04 · What I'm Watching

Six trend takes.

Six current trends in AI, data, and data engineering — reacted to from first principles. One throughline runs under all of them.

"The illusion of an answer is more dangerous than no answer at all."

Each take is a summary in my own framing. The full, unedited words sit underneath it — and link back to the source conversation in the archive.

01 Trend

"AI is replacing the data analyst" — LLMs + NL-to-SQL, so business users just query their data directly.

Self-serve access isn't business value.

In my words

I would expand this to include chat with data over semantic layer (Ontology, semantic model). This goes back to my point earlier, which is just because you are using a data product to answer a question does not mean you are providing the business value.

As it relates to this, not everyone is a data analyst, wants to be a data analyst, or is capable of being a data analyst. If we pretend anything is possible in terms of end users answering their own questions and building their own artifacts (reusable recipes, self made dashboards, push reports, whatever), this does not necessarily mean they will be providing the business any more value than if they were just "winging it". It's very possible they end up making worse decisions because they see false signals and become over confident or run into the problem of "the illusion of an answer is much more dangerous than no answer at all".

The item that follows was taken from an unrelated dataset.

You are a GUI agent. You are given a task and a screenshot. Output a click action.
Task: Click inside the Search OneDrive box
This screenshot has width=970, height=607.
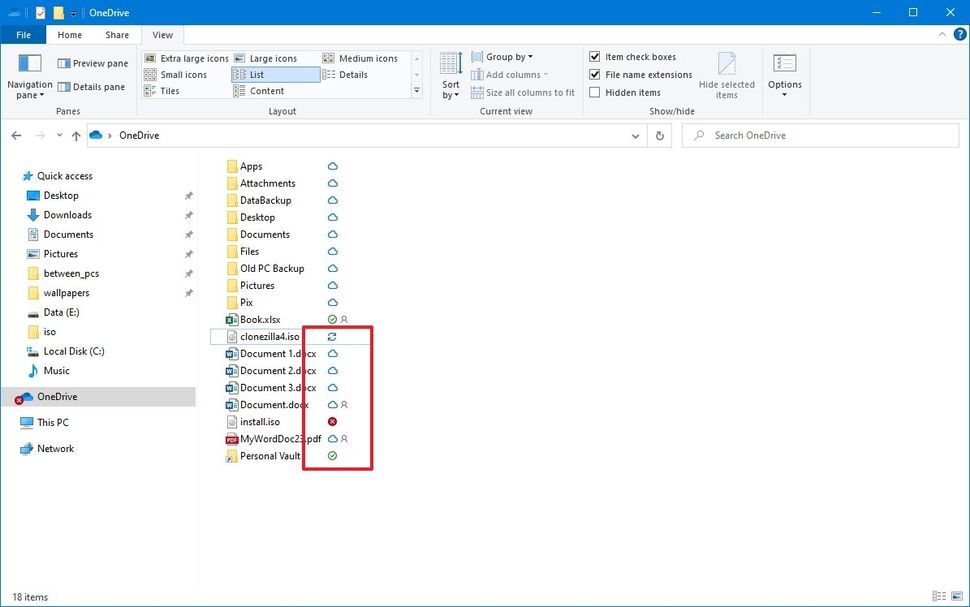820,135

I think if we are going to be putting this type of tool out there, the business must focus on CPM / BPM, truly deep diving on what metrics ACTUALLY matter and how to think about them..

see source ↗ Conversation · 11:30 PM · conv-4-p1

02 Trend

The semantic / metrics layer push — dbt Semantic Layer, MetricFlow, LookML: define metrics once, centrally.

Don't build the semantic monster — spend the week with the business.

In my words

This is related to above. This is important, but doesn't matter if the metrics aren't any good in terms of actual bottom line business value.

I think the biggest problem here is what snowflake is attempting to solve with the, not sure the exact name, but open semantic interchange it might be called. Right now there are so many flavors of how to write these semantic models and they all answer certain things better than the others... and I don't know any of them are really that flexible to answer the wide variety of twists and nuances on the metrics without becoming a monster to maintain and not really any value add compared to the alternative.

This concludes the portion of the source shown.